• **Esercizi da svolgere**
A. Rispondi per favore a queste domande sul brano:
(i) Con quali due qualifiche professionali si presenta chi scrive?
(ii) Grazie a che cosa chi scrive ha preso contatto con la propria indipendenza?
(iii) Che cosa mette chi scrive a disposizione di chi vuole mettersi in gioco seriamente?
B. Ricopia senza modifiche il tratto del brano che va da "Ora che viaggio" a "come si fa.".
C. Elenca tutte le cose in cui, secondo il brano, chi scrive crede profondamente.

• **Brano citato**
+ + +
Ora che viaggio molto di più per tutta la penisola, sento che sta per concludersi anche quest’ epoca. Grazie alle automobili ho preso contatto con la mia indipendenza e grazie al fatto di aver passato tante ore a guidare da sola ho avuto modo di pensare a che tipo di professionista voglio essere. Come Formatrice e Counselor rimango una seguace di Delfi e per questo intimamente socratica. Il mio scopo è costruire realtà pensanti con le persone che incontro lungo il mio cammino. Credo profondamente nelle occasioni che offre la vita, nell’apprendimento continuo, nella consapevolezza e nelle relazioni. E amo pure l’arte e la poesia anche nel lavoro. Mi piacciono le sfide che accolgo come momento di crescita. Oggi posso dare una mano a quelli che vogliono darsi una direzione chiara tracciando il proprio sentiero, perché così ho fatto con me e so come si fa.
Non amo i dogmatismi e le semplificazioni. Non amo seguire prescrizioni senza argomentazione. Non sono brava a vendere qualcosa in cui non credo o che non conosco a sufficienza. Non sono disposta a seguire incarichi noiosi dove non è chiaro l’impegno reciproco. Invece mi impegno nel mettere a disposizione i miei talenti per coloro che vogliono lavorare per la propria crescita. In questi casi ci metto creatività, cura, ascolto, competenza e intuito ma solo per chi vuole mettersi in gioco seriamente. Perché tutto ciò nonostante sia entusiasmante, è molto faticoso.
+ + +
• **Dati mostrati**

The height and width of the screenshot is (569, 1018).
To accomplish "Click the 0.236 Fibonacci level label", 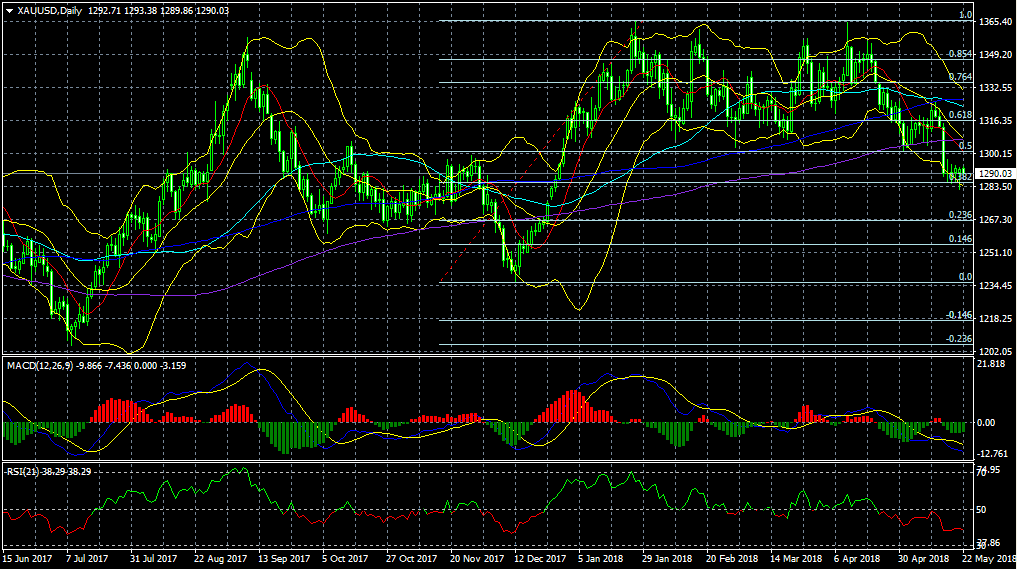I will tap(959, 215).
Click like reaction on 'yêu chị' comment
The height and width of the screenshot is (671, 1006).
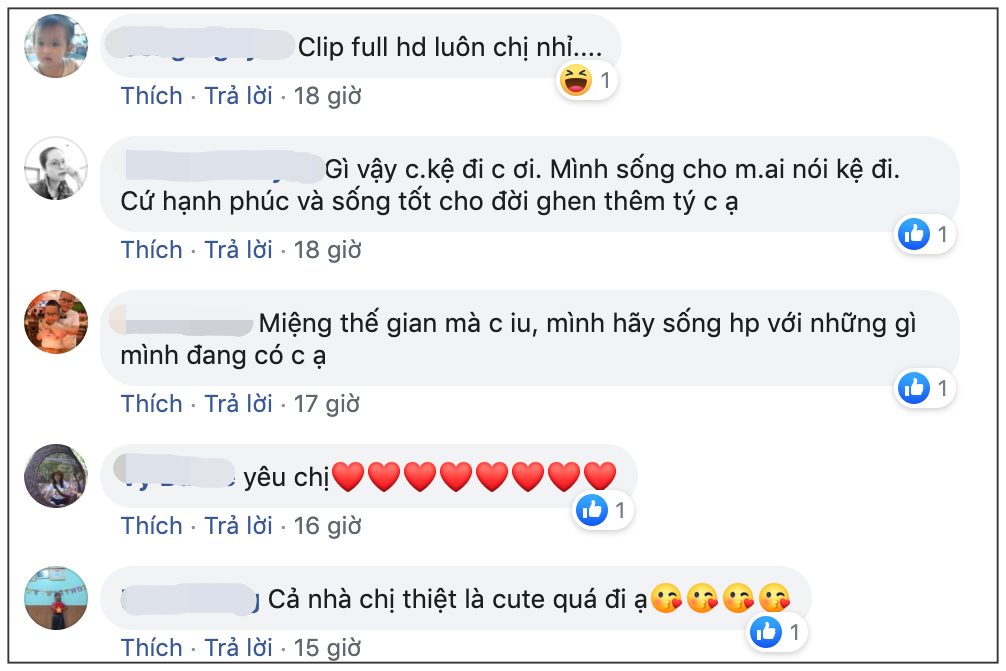pos(592,510)
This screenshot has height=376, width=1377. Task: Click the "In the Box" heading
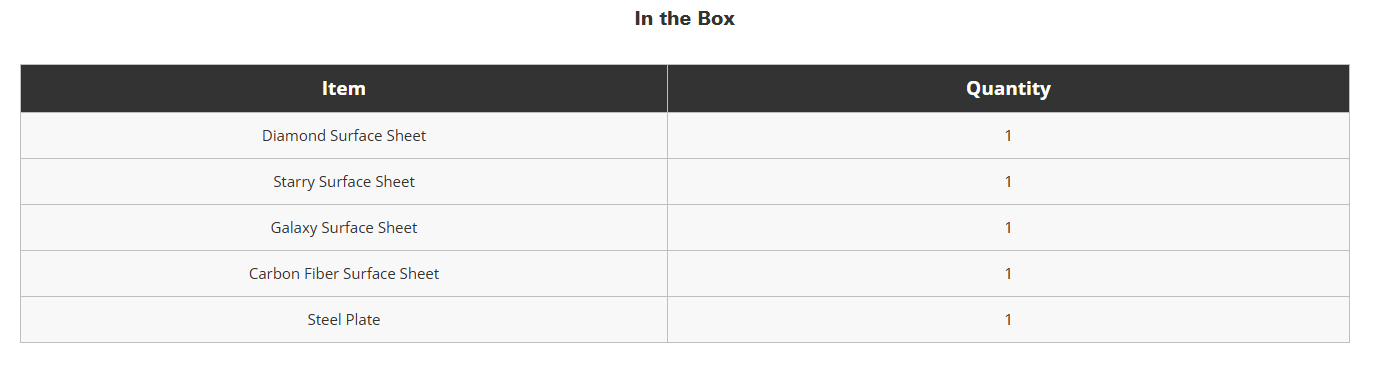click(x=684, y=19)
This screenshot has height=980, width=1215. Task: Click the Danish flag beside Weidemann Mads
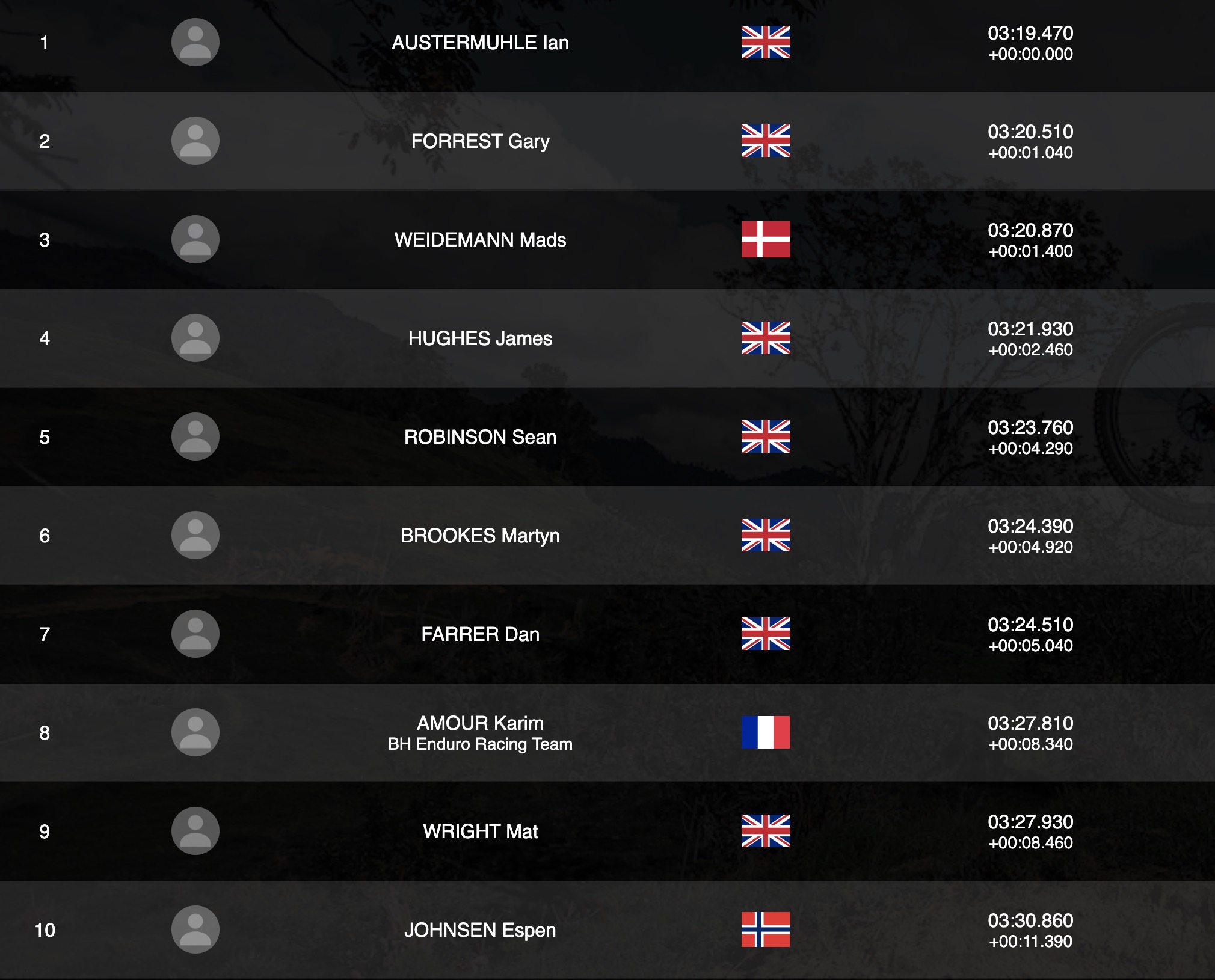pyautogui.click(x=765, y=239)
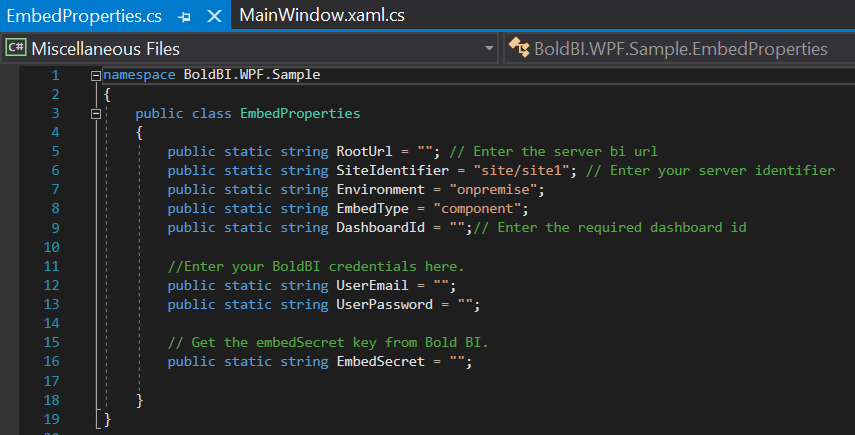Click the C# project icon

15,48
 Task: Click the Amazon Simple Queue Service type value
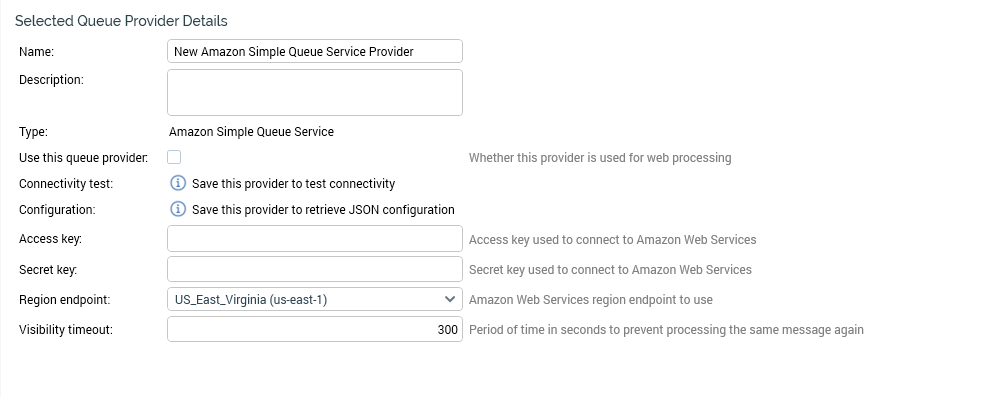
+ + +
• **Elenco soluzioni**
A.
(i) Formatrice e Counselor.
(ii) Grazie alle automobili.
(iii) Creatività, cura, ascolto, competenza e intuito.

B.
Ora che viaggio molto di più per tutta la penisola, sento che sta per concludersi anche quest’ epoca. Grazie alle automobili ho preso contatto con la mia indipendenza e grazie al fatto di aver passato tante ore a guidare da sola ho avuto modo di pensare a che tipo di professionista voglio essere. Come Formatrice e Counselor rimango una seguace di Delfi e per questo intimamente socratica. Il mio scopo è costruire realtà pensanti con le persone che incontro lungo il mio cammino. Credo profondamente nelle occasioni che offre la vita, nell’apprendimento continuo, nella consapevolezza e nelle relazioni. E amo pure l’arte e la poesia anche nel lavoro. Mi piacciono le sfide che accolgo come momento di crescita. Oggi posso dare una mano a quelli che vogliono darsi una direzione chiara tracciando il proprio sentiero, perché così ho fatto con me e so come si fa.

C.
- le occasioni che offre la vita
- l'apprendimento continuo
- la consapevolezza
- le relazioni